Objectives To study the association between exposures to glucose-lowering therapy and risk of cancer using the nationwide administrative registers in Denmark.
Design Nationwide cohort study.
Setting All hospitals in Denmark.
Participants All individuals aged ≥35 years in 1998–2009 who were naive to glucose-lowering treatment and had no history of cancer. Primary measures outcomes: first cancer diagnosis between 1998 and 2009. The RR of cancer as dependent on exposure to individual glucose-lowering agents was assessed by multivariable Poisson regression models.

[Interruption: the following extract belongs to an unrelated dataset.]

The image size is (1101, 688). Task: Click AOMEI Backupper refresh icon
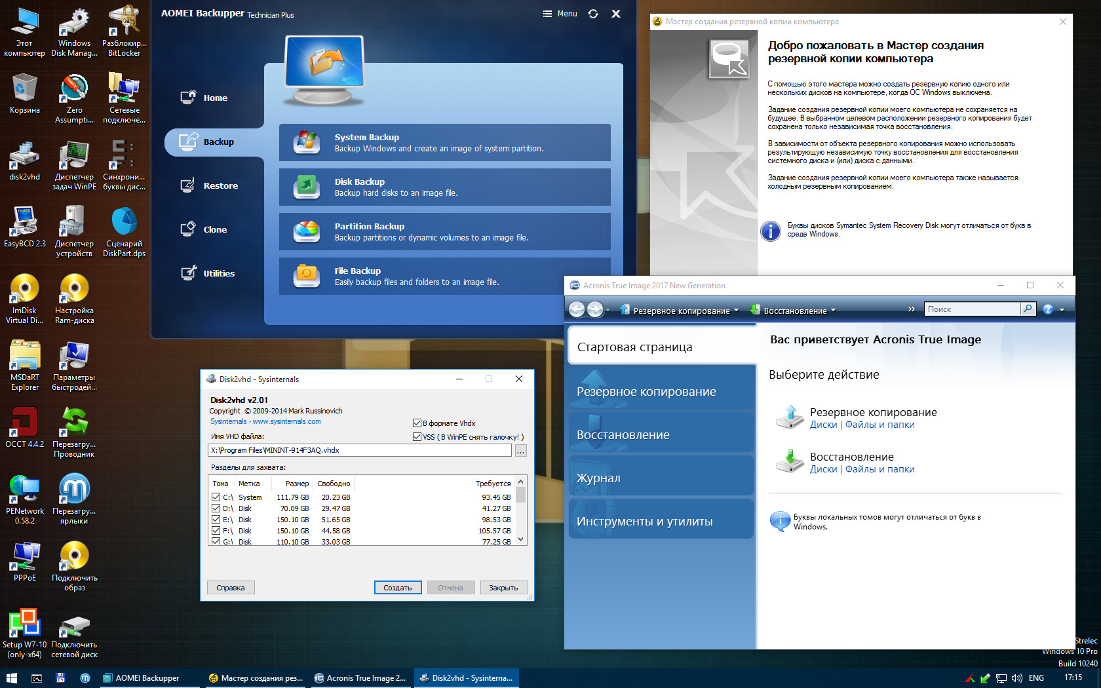tap(593, 14)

Results Of 159 894 patients that initiated treatment with glucose-lowering agents, 12 789 developed cancer, incidence rate 17.4/1000 person-years. Of the remaining 3 447 904 individuals not using glucose-lowering agents, 293 878 developed cancer, incidence rate 7.9/1000 person-years. Use of different types of glucose-lowering agents including human insulin, insulin analogues, as well as sulfonylureas were associated with a quantitatively similar and significantly increased RR of cancer of 1.2–1.3 compared with unexposed individuals after multivariable adjustment. For the majority of agents, the authors identified the highest RR of cancer during the first 30 treatment days with a subsequent decline of risk approaching the cancer risk of the background population only 6–12 months after initiation of treatments.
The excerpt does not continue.